En la vida hay compañeros y amigos. Los primeros, con quienes uno comparte en un espacio de trabajo, o en el colegio, son aquellos que pueden darle una mano, o ayudarle de vez en cuando, pero no son los que se consideran incondicionales. Los otros, en cambio, son la familia que uno escoge, los que ayudan a lidiar con los problemas y los que, cuando las cosas se ponen malucas, dan la cara sin problemas.
En las carreteras, por ejemplo, muchas veces solitarias y sin compañía alguna, las relaciones entre conductores y jefes suelen volverse amistades, pues hay pocas cosas más sinceras que una conversación después de un viaje de trabajo, o al volver de un paseo. Aun más con el pasar de los años, pues cada uno va conociendo la personalidad del otro: qué le enoja, qué le gusta y sobretodo, cómo trabaja.

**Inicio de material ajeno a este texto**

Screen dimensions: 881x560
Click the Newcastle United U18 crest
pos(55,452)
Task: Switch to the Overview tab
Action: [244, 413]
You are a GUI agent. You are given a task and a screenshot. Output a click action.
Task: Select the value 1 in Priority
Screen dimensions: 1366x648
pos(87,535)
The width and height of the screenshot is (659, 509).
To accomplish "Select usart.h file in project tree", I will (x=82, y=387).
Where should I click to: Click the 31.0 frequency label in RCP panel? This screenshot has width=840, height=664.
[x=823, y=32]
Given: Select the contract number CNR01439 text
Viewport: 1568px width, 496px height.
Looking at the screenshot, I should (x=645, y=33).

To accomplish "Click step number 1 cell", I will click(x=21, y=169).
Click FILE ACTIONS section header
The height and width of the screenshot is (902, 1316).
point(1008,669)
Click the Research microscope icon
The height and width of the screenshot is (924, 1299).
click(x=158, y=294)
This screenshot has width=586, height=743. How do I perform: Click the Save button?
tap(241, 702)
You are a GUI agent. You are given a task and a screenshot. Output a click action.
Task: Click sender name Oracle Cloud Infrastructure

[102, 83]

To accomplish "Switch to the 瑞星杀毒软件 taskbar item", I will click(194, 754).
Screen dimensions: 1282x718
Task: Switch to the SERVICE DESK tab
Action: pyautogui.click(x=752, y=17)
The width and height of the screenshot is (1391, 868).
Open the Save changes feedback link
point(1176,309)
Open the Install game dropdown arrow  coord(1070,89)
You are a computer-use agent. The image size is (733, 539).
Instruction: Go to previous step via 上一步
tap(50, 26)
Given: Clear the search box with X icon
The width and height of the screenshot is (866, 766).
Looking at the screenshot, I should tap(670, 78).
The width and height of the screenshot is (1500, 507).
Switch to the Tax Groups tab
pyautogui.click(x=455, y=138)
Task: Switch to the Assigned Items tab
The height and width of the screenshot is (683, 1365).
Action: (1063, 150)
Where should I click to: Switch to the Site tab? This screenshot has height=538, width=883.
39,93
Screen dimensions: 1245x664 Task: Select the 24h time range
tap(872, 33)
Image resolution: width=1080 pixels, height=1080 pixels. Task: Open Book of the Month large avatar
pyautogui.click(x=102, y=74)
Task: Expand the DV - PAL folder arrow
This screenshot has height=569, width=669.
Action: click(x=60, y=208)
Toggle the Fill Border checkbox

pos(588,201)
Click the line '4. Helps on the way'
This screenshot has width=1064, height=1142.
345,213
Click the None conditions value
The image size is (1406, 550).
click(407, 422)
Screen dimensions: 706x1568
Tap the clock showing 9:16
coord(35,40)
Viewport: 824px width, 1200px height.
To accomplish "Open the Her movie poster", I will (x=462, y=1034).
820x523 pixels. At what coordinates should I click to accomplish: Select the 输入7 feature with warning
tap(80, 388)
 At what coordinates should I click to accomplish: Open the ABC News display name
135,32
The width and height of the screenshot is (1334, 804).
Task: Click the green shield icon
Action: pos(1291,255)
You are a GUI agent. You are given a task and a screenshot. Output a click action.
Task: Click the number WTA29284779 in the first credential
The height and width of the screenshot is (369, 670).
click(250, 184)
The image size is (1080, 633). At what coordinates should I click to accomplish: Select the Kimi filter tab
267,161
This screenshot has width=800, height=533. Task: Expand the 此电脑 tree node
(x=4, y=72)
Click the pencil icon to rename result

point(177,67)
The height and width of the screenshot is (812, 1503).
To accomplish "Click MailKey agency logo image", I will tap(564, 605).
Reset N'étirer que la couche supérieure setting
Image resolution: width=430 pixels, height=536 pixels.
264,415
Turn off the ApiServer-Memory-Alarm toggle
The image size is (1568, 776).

Así le pasó a Ricardo, conductor de camionetas de materiales pesados. Hace siete años que maneja el mismo vehículo, de doble cabina y con platón, en el que ha recorrido gran parte del departamento del Atlántico, trabajando en diferentes obras y construcciones. Pero la camioneta en el papel no es suya, le pertenece a su jefe, junto a otras cinco que también ruedan por las carreteras.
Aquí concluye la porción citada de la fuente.